So a better calibrated CFR might be 1% or so, which is even closer to the range we've all been assuming.


The ABS clearly sets out their method for calculating CFR, which is covid deaths divided by confirmed infections.

Yes, that is only a proxy for the overall all infection fatality rate. However, given the contact tracing, testing, and medical systems have been quite robust in Australia, it shouldn't be too far off the mark.

Furthermore, the 3% figure only applies to the population as a whole. According to the ABS, CFR climbs to over 30% for people 80 and over. Similarly, a recent American study found it to be about 21% [1].

So, back to the original point, it should be very easy to find a mortality signal in a RCT, which included that cohort.

[1] https://www.medrxiv.org/content/10.1101/2021.04.09.21255193v...


We've had nearly 3 million cases with over 130k fatalities. If the numbers are being grossly underreported, then it's certainly possible the mortality rate is < 1%, but given the numbers we have now, our mortality rate is closer to 4.5%.

This article does a better job than most, but I think still only half-asses the thought process necessary to logically reason about COVID.

The naive or “known” CFR is the fatality rate to-date divided by the number of positive tests to date.

For example, China at one point decided to consider a large number of people as positive cases based on purely clinical symptoms because they didn’t have the test capacity or specificity to definitively diagnose them. Which is why their case count gapped up one day.

The CFR after all cases have concluded is an upper bound on the IFR. There seems to be no true consensus on the percentage of asymptomatic or very mild cases which would not seek treatment or even testing. This number (which is basically unknowable during an outbreak) is a multiplier on the case count, and acts to reduce the true IFR.

Lastly, as we’ve seen quite clearly... How bad it is depends almost entirely upon the person, or at a higher level, the demographics of the people who are infected.

Italy as of March 11;

> Of the patients who died, 42·2% were aged 80–89 years, 32·4% were aged 70–79 years, 8·4% were aged 60–69 years, and 2·8% were aged 50–59 years (those aged >90 years made up 14·1%). The male to female ratio is 80% to 20% with an older median age for women (83·4 years for women vs 79·9 years for men).

Likewise, the outbreak in a WA nursing home was devastating to an elderly population where they would see 5-10 patients die in an average month.

IMO the path forward is either successful containment—which seems extremely unlikely given the transmission characteristics, but apparently China was able to do it? But where you constantly have to be watching for pockets of reemergence and clamp them down.

- **The data**:
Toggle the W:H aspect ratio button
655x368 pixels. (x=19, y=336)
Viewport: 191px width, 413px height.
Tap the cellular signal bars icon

- **Work instruction 1**:
Answer from the COVID fatality discussion:
(a) How does the ABS calculate CFR?
(b) What CFR did a recent American study find for people 80 and over?
(c) Among the patients in Italy who died, what was the male to female ratio?
- **Work instruction 2**: Return the part of the COVID fatality discussion between "Yes, that is" and "off the mark.", inclusive, word for word.
The data has no connection to the COVID fatality discussion.

- **Task result 1**:
(a) Covid deaths divided by confirmed infections.
(b) About 21%.
(c) 80% to 20%.

- **Task result 2**:
Yes, that is only a proxy for the overall all infection fatality rate. However, given the contact tracing, testing, and medical systems have been quite robust in Australia, it shouldn't be too far off the mark.